(Collected data entries)
"""
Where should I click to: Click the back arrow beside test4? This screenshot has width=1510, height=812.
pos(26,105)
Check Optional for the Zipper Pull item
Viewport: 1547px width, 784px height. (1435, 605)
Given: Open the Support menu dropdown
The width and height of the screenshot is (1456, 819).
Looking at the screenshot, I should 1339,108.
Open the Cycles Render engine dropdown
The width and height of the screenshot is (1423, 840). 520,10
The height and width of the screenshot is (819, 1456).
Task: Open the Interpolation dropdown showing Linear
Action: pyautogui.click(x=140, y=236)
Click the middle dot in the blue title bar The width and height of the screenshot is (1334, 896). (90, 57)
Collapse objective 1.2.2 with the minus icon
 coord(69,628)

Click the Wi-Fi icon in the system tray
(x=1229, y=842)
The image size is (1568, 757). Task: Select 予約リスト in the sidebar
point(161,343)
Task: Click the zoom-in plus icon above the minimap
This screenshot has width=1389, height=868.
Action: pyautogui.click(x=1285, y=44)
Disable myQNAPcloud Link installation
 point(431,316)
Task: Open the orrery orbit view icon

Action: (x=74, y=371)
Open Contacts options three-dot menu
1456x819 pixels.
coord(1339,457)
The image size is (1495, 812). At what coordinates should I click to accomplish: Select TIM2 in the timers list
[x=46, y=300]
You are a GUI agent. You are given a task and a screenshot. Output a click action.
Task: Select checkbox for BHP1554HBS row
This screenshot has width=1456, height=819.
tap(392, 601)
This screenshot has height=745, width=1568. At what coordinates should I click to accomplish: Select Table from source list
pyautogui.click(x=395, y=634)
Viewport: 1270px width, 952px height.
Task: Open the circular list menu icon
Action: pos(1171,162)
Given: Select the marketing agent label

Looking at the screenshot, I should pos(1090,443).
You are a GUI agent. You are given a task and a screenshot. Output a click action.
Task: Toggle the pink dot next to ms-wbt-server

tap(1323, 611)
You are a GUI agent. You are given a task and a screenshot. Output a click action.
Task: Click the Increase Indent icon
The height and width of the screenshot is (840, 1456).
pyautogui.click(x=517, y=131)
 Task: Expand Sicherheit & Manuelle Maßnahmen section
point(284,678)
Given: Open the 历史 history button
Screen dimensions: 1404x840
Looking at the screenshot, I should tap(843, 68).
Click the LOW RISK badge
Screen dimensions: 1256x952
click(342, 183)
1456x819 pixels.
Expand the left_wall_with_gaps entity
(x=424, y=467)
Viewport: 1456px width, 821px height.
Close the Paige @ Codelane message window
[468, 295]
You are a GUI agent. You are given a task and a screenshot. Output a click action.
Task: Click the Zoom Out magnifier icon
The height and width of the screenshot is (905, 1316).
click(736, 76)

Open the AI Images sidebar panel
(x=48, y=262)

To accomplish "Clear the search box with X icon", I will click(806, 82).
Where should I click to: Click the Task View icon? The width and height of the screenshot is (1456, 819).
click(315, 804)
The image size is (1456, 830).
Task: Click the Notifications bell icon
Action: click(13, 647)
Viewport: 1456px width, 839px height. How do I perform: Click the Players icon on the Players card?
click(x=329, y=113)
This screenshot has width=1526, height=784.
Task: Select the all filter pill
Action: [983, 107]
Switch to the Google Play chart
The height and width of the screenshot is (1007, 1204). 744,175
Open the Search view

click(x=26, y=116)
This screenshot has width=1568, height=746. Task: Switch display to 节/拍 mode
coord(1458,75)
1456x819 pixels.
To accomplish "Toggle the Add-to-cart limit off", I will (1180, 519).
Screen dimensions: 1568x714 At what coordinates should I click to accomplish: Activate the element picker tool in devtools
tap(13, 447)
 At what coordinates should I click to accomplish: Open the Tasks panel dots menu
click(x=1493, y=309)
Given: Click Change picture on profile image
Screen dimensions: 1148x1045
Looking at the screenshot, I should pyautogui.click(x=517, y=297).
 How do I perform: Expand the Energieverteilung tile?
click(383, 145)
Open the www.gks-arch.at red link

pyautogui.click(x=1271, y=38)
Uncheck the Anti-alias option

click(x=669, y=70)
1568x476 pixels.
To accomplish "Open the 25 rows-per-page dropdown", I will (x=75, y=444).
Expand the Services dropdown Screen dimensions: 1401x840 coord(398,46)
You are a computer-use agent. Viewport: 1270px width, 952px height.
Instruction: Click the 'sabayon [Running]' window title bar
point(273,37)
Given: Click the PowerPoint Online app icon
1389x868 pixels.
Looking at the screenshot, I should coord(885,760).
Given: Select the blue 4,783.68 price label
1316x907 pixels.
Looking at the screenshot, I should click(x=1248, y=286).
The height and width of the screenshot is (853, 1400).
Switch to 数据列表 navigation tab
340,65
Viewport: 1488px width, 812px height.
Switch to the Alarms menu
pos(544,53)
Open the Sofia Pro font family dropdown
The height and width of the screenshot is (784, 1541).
"""
▶ **About this task**
For the word "blue", find all matching lines in the entries above and copy them out.

▶ **Exercise output**
Click the middle dot in the blue title bar The width and height of the screenshot is (1334, 896). (90, 57)
Given: Select the blue 4,783.68 price label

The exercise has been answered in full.